The Leepa-Rattner Museum of Art (LRMA) has organized and is proud to present the special exhibition Louisa Chase: What Lies Beneath, a celebration of one of the most powerful female voices in contemporary art. Featuring more than thirty-five paintings, prints, and studies, this is one of the most comprehensive exhibitions of Louisa Chase's work to be shown in the Southeastern United States. This overview of her forty-year career includes signature works that defined her vision and solidified her presence as a force to be reckoned with in the contemporary art world.
A master of expressive line, color and texture, Chase reveled in the physicality of painting and printmaking as she confronted her innermost desires to render emotional, interior landscapes that knew no boundaries. Existing in that internal state of being, she harnessed a duality that was constantly in flux and embattled with itself. Peeling away the layers of “what lies beneath,” she reveals the mysterious inner-workings of the human psyche through a visual language of expressive marks and symbolic imagery that is universal, yet deeply personal—a style she described as “kamikaze curiosity.” Striking a balance between order and chaos, her bold, outwardly raw expression, manifested in thickly-applied layers of paint, wax and carved gestural marks, is an excavation of the soul.

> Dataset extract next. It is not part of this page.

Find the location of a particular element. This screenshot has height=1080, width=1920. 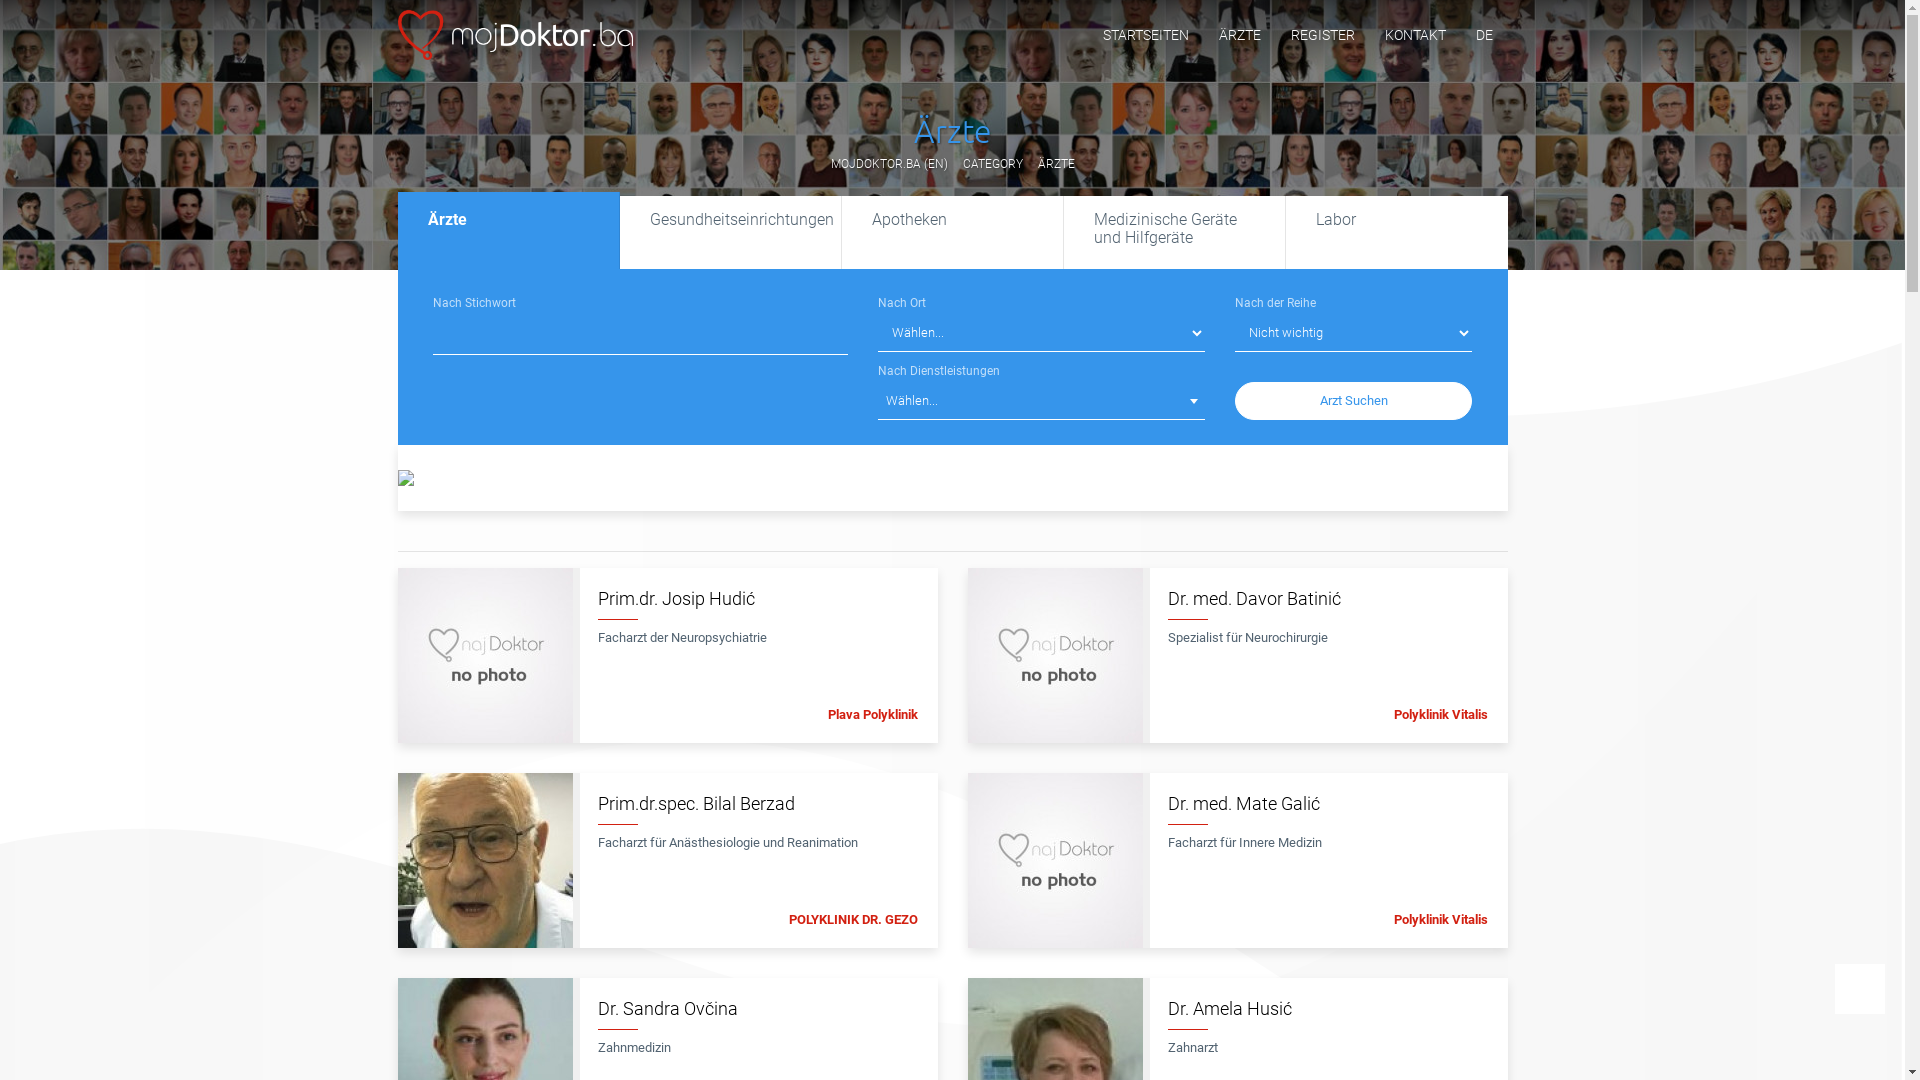

'DE' is located at coordinates (1459, 34).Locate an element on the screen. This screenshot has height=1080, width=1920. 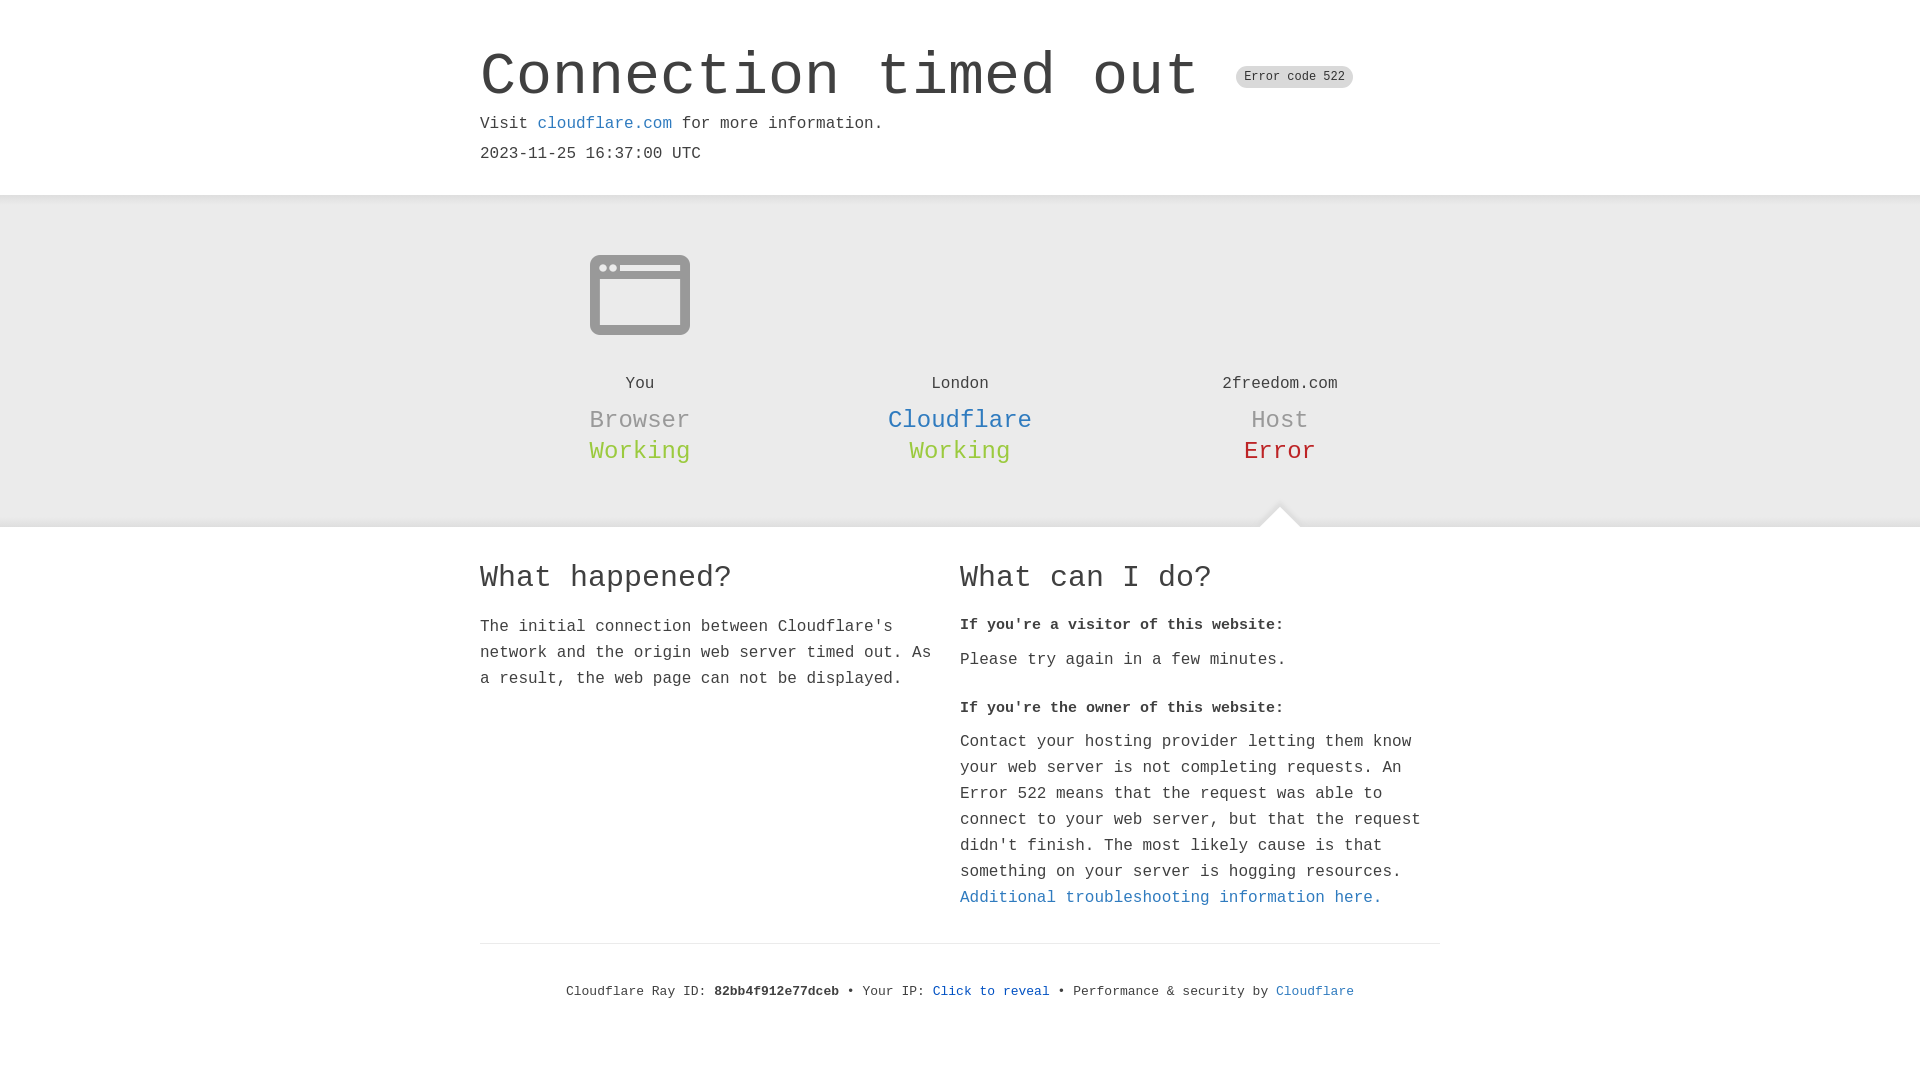
'Click to reveal' is located at coordinates (991, 991).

Emerging out of male-dominated art movements such as Minimalism and Conceptual Art in the late 1970s, Chase is often linked to Neo-Expressionism and the New Image painters. This resurgence in painting employed heavy impasto, mark-making, figurative symbolism and color. In the 1980s, women artists were still generally marginalized but she was one of the few to gain recognition, along with Susan Rothenberg and Elizabeth Murray. With her feet firmly planted in the contemporary New York art scene alongside notable artists such as Jean-Michel Basquiat, David Salle, Julian Schnabel and Donald Sultan, and represented by the foremost galleries in New York, Chase had developed a voice that was uniquely her own. Her prints and paintings were featured in landmark exhibitions that set the tone for contemporary art of that era such as American Painting: The Eighties at Grey Art Gallery, New York University, in 1979, and Paradise Lost/Paradise Regained: American Visions of the New Decade, organized by the New Museum of Contemporary Art to represent the United States at the Venice Biennale in 1984. That same year, the Institute for Contemporary Art in Boston organized the nationally-traveled exhibition New Currents: Louisa Chase.

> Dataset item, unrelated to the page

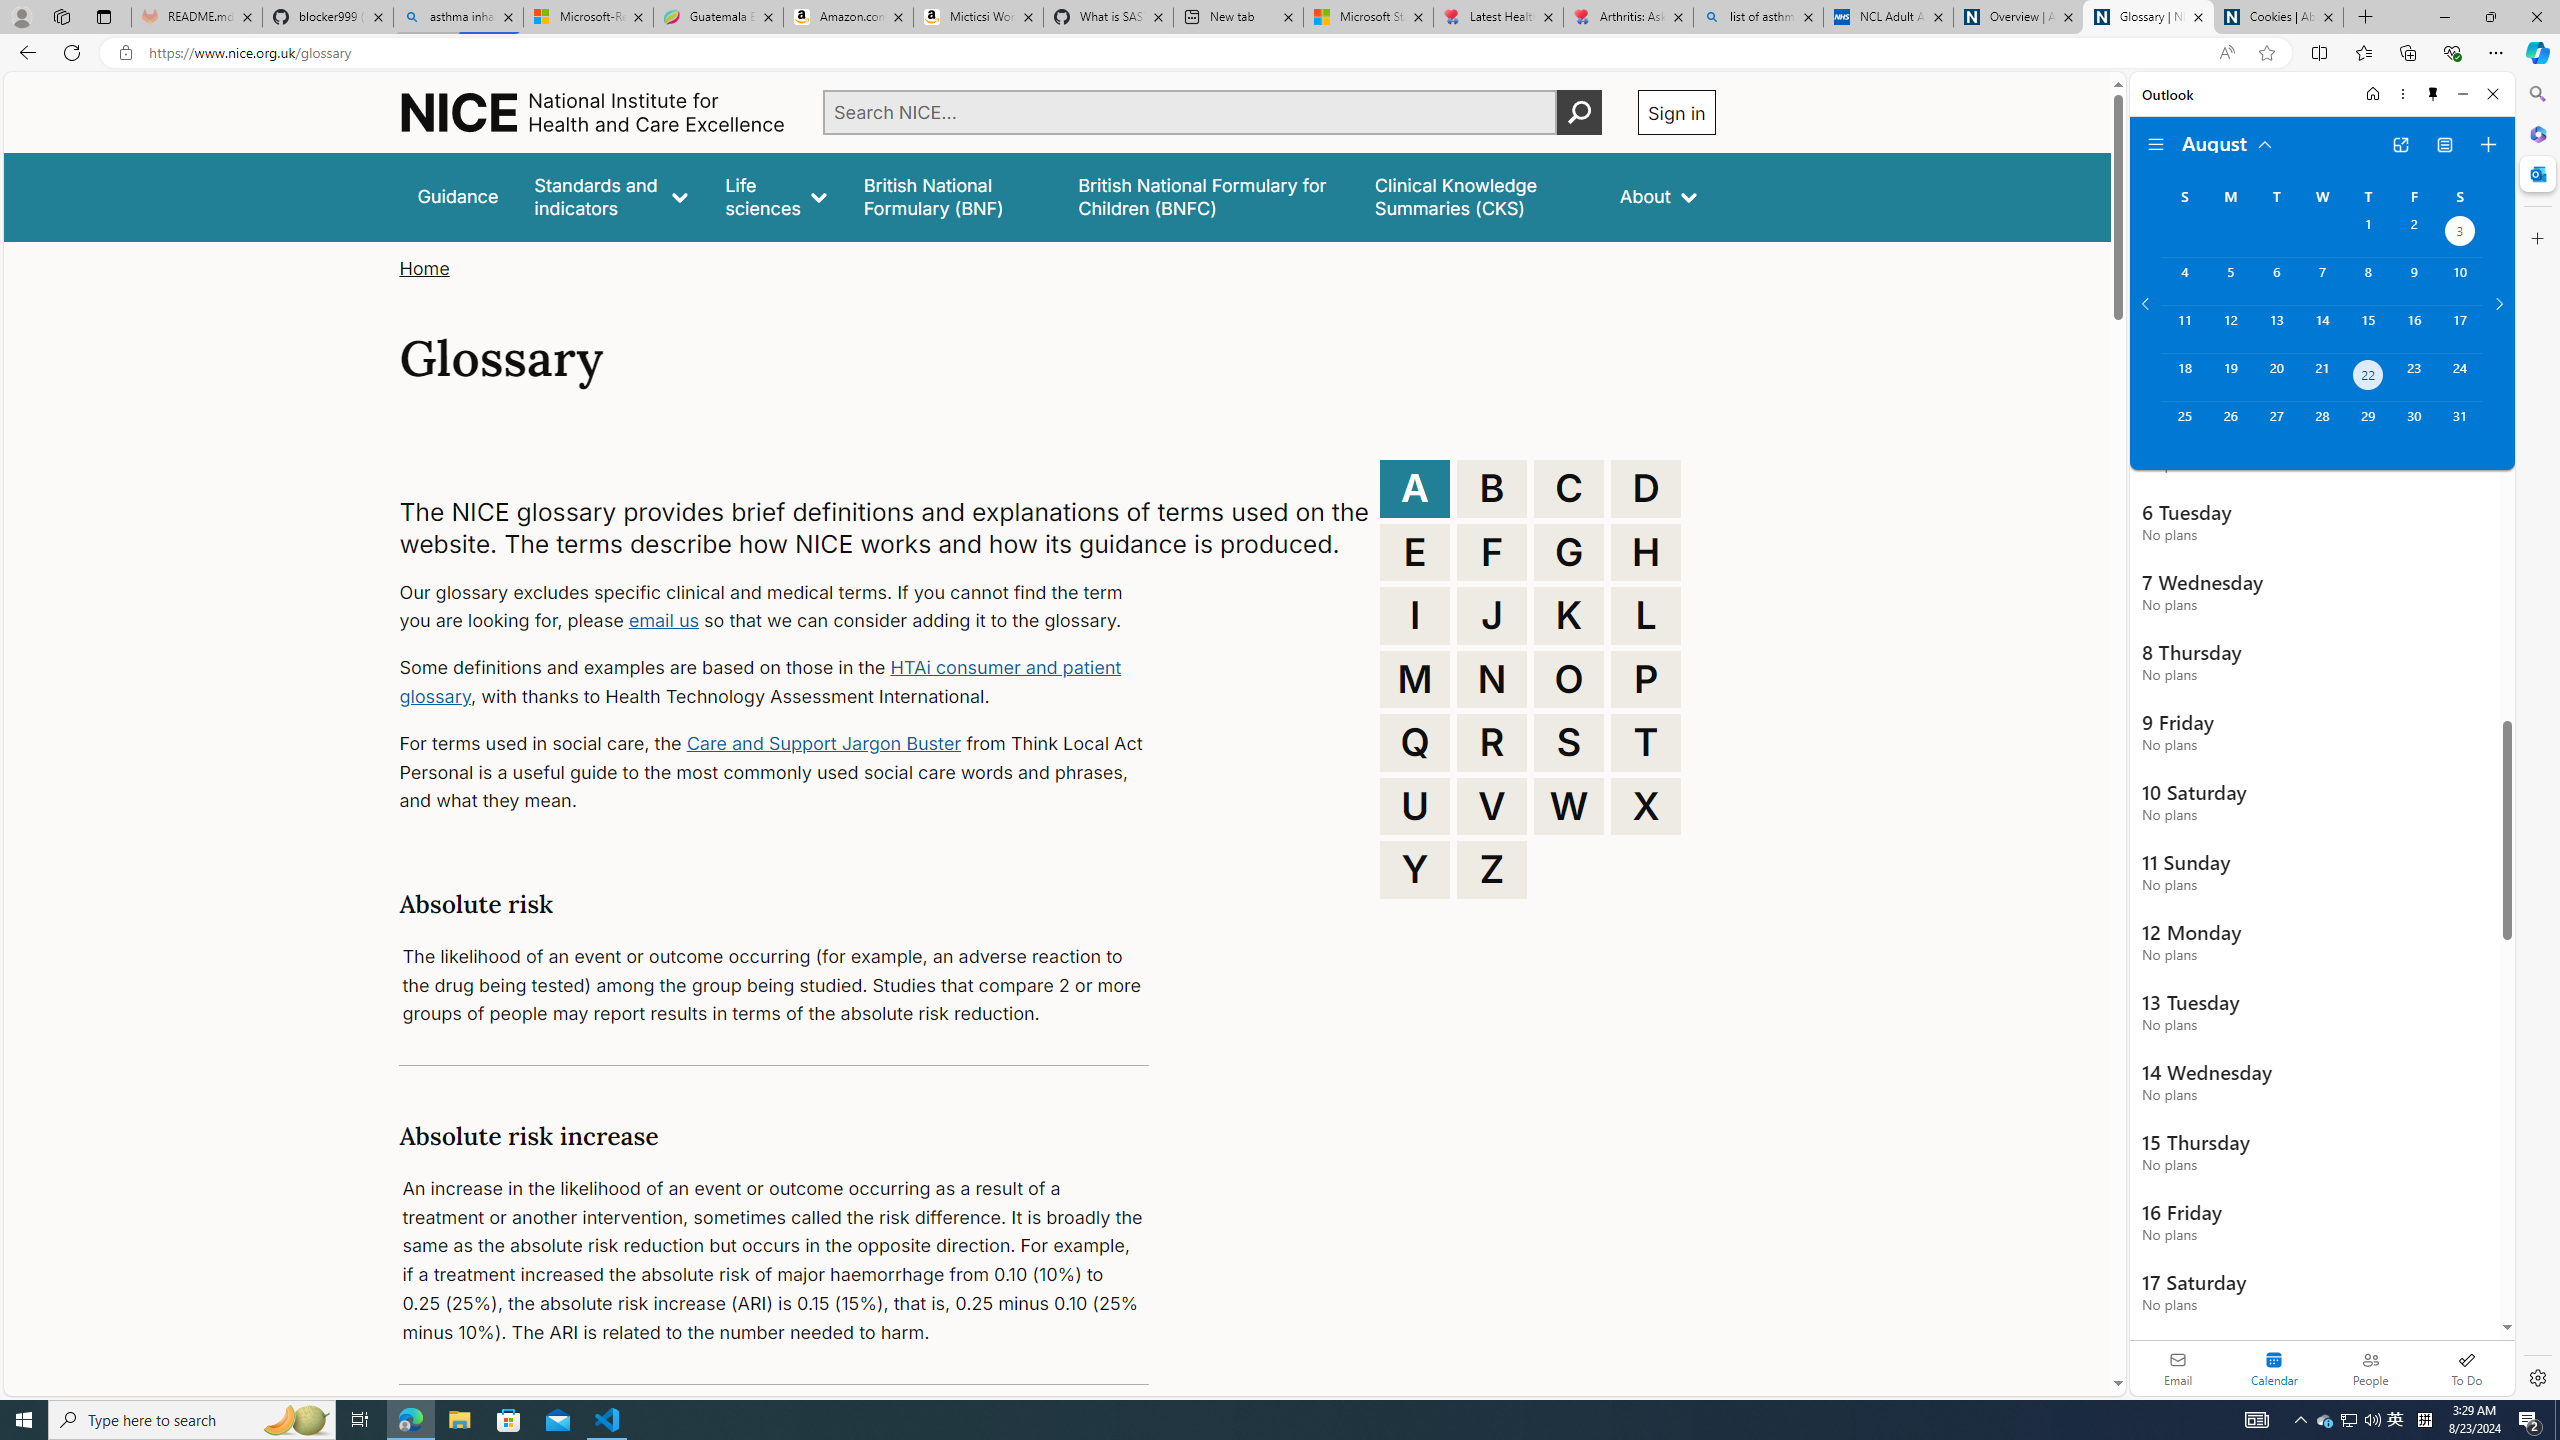 This screenshot has height=1440, width=2560. Describe the element at coordinates (2443, 145) in the screenshot. I see `'View Switcher. Current view is Agenda view'` at that location.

Major museums have collected Chase’s work including the Whitney Museum of Art; the Museum of Modern Art; the Metropolitan Museum of Art; the National Gallery of Art, Washington, D.C.; the San Francisco Museum of Modern Art; the Baltimore Museum of Art; and many more.
Louisa Chase: What Lies Beneath is made possible by the generous support of Jim Sweeny in memory of his wife, Martha. The Sweenys’ support has enabled LRMA to do extensive primary research on Chase and to collaborate with the artist’s estate, galleries in New York and Maryland, and museums throughout Florida. We extend our sincere appreciation to all who have contributed to this special exhibition and continue to champion Louisa Chase’s work to preserve her legacy as a true visionary.